Thanks for suggestion. Since there is already a CPU overload I will 1st try to upgrade to release 17.9.3 then I'll see how to move forward.

Vincent

mitard
Level 1
Level 1

Hi,

Eventually I upgraded to 17.9.3 but the behavior remains the same. I was able to run the command suggested by Leo on another equipment where DHCP snooping is not yet disabled. Here is the result.

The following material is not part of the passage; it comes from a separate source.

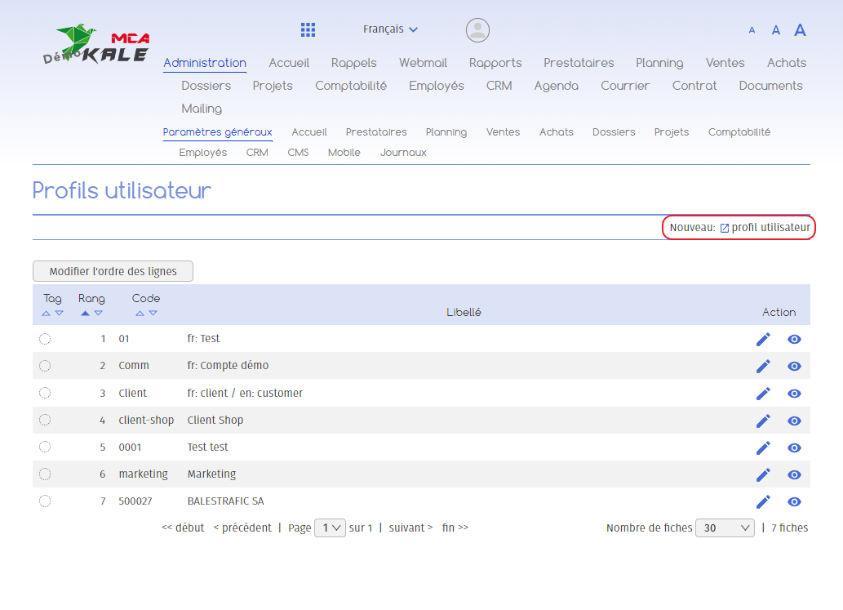Image resolution: width=843 pixels, height=610 pixels.
Task: Open Nombre de fiches dropdown
Action: [x=725, y=528]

chun-hdie-sr54-dsw1#show platform software status control-processor brief
Load Average
Slot Status 1-Min 5-Min 15-Min
1-RP0 Healthy 3.00 2.22 2.00
2-RP0 Healthy 0.26 0.24 0.21

Memory (kB)
Slot Status Total Used (Pct) Free (Pct) Committed (Pct)
1-RP0 Healthy 4014172 943136 (23%) 3071036 (77%) 1780016 (44%)
2-RP0 Healthy 4014172 904236 (23%) 3109936 (77%) 1766228 (44%)

CPU Utilization
Slot CPU User System Nice Idle IRQ SIRQ IOwait
1-RP0 0 28.18 5.67 0.00 64.56 1.26 0.31 0.00
1 33.08 6.05 0.00 59.60 0.93 0.31 0.00
2 39.02 4.57 0.00 55.35 0.83 0.20 0.00
3 39.24 5.01 0.00 54.59 0.83 0.31 0.00
2-RP0 0 1.96 2.58 0.00 94.82 0.51 0.10 0.00
1 2.15 2.87 0.00 94.35 0.51 0.10 0.00
2 2.60 2.60 0.00 94.27 0.41 0.10 0.00
3 2.69 3.21 0.00 93.66 0.41 0.00 0.00

chun-hdie-sr54-dsw1#show processes cpu platform sorted location switch active r0
CPU utilization for five seconds: 42%, one minute: 42%, five minutes: 42%
Core 0: CPU utilization for five seconds: 38%, one minute: 42%, five minutes: 42%
Core 1: CPU utilization for five seconds: 48%, one minute: 42%, five minutes: 43%
Core 2: CPU utilization for five seconds: 29%, one minute: 41%, five minutes: 42%
Core 3: CPU utilization for five seconds: 52%, one minute: 43%, five minutes: 41%
Pid PPid 5Sec 1Min 5Min Status Size Name
--------------------------------------------------------------------------------
3894 3835 106% 105% 104% R 222112 linux_iosd-imag
5172 5147 35% 35% 35% S 97868 fed main event
35 2 7% 7% 7% S 0 ksmd
5505 5470 3% 3% 3% S 8428 btman
728 2 2% 2% 1% S 0 lsmpi-xmit
18420 18412 1% 2% 2% S 15064 repm
16073 16040 1% 1% 1% S 33316 fman_fp_image
7796 1 1% 1% 1% S 5452 chasync.sh
7518 7509 1% 2% 2% S 13848 btman
4195 4180 1% 1% 1% S 16688 sif_mgr
729 2 1% 1% 1% S 0 lsmpi-rx
31911 2 0% 0% 0% I 0 kworker/1:0-pm
31136 2 0% 0% 0% I 0 kworker/u8:3-kverity
31124 8521 0% 0% 0% S 428 sleep
30639 11209 0% 0% 0% S 424 sleep
30146 2 0% 0% 0% I 0 kworker/u8:0-kverity
29438 11480 0% 0% 0% S 424 sleep
29198 2 0% 0% 0% I 0 kworker/0:0H-mmc_com
28930 2 0% 0% 0% I 0 kworker/3:1H
28662 2 0% 0% 0% I 0 kworker/2:0H
28535 2 0% 0% 0% I 0 kworker/3:0-cgroup_d
24251 2 0% 0% 0% S 0 SarIosdMond
23602 23589 0% 0% 0% S 30036 python3
23589 4440 0% 0% 0% S 2772 pman
23362 23334 0% 0% 0% S 15436 cli_agent
23334 3127 0% 0% 0% S 2780 pman
23191 23186 0% 0% 0% S 4004 cmm
23186 3127 0% 0% 0% S 2776 pman
23076 23070 0% 0% 0% S 26724 dbm
23070 3127 0% 0% 0% S 2780 pman
22838 22828 0% 0% 0% S 27880 fman_rp
22828 3127 0% 0% 0% S 2776 pman
22483 22464 0% 0% 0% S 6572 tms
22464 3127 0% 0% 0% S 2780 pman

I'll try debug later on a low activity timeframe.

Regards, Vincent


@mitard wrote:
3894  3835 106% 105% 104% R      222112 linux_iosd-imag

Is there an SNMP monitoring going on?  And how many? 
Is DNAC polling this stack?

Cat9k#show platform software fed switch active punt packet-capture brief

as I mention before there is some server or some host do scan and flood packet over all your network, 
first share above 
second show interface and check input traffic for each interface, check which port have input (unicast, broadcast, multicast) count increase rapidly
lastly 
try shut port by port and monitor the CPU %, 
that it. 
35% fed <<- is too high  

mitard
Level 1
Level 1

Yes we have 2 SNMP supervision on-going (we're under a supervision migration process, so legacy and new supervision system polls the device), but we do not have DNA center in our infrastructure.

Temporarily stop SNMP and watch if the CPU cycles drop.